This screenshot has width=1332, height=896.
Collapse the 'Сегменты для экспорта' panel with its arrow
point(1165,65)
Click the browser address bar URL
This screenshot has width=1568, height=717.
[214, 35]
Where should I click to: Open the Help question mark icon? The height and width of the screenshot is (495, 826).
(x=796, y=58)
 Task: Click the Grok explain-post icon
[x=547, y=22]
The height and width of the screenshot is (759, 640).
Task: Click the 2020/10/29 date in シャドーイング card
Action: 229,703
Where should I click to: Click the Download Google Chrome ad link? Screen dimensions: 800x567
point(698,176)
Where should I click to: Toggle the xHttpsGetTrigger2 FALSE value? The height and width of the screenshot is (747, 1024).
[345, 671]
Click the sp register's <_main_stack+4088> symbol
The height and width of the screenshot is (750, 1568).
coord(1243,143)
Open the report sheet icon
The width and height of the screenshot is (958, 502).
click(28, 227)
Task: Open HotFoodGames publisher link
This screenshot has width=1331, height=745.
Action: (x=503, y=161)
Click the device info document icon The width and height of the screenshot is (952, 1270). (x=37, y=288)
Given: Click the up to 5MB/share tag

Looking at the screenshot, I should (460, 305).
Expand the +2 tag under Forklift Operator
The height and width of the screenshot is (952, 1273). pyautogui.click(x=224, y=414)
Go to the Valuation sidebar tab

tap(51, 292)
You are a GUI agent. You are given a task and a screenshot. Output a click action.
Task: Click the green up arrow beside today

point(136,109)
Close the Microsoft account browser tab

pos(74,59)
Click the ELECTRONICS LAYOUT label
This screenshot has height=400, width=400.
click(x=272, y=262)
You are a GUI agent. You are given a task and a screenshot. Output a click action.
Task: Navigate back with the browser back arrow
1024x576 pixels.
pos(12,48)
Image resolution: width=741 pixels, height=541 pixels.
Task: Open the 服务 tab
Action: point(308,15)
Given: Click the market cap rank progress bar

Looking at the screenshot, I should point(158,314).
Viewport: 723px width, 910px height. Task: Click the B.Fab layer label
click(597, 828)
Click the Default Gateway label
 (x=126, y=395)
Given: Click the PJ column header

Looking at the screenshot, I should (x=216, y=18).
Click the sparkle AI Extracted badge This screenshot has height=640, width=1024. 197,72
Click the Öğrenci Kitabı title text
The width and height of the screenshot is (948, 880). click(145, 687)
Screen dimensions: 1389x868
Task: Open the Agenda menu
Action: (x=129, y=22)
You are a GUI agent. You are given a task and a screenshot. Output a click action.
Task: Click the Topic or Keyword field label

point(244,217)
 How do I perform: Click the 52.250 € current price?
.....
Brief => Your output should be the lines from the one with "Viewport: 723px width, 910px" through the end of the records above, copied exactly.

Solution to this problem =>
Viewport: 723px width, 910px height. Task: Click the B.Fab layer label
click(597, 828)
Click the Default Gateway label
 (x=126, y=395)
Given: Click the PJ column header

Looking at the screenshot, I should (x=216, y=18).
Click the sparkle AI Extracted badge This screenshot has height=640, width=1024. 197,72
Click the Öğrenci Kitabı title text
The width and height of the screenshot is (948, 880). click(145, 687)
Screen dimensions: 1389x868
Task: Open the Agenda menu
Action: (x=129, y=22)
You are a GUI agent. You are given a task and a screenshot. Output a click action.
Task: Click the Topic or Keyword field label

point(244,217)
 How do I perform: Click the 52.250 € current price?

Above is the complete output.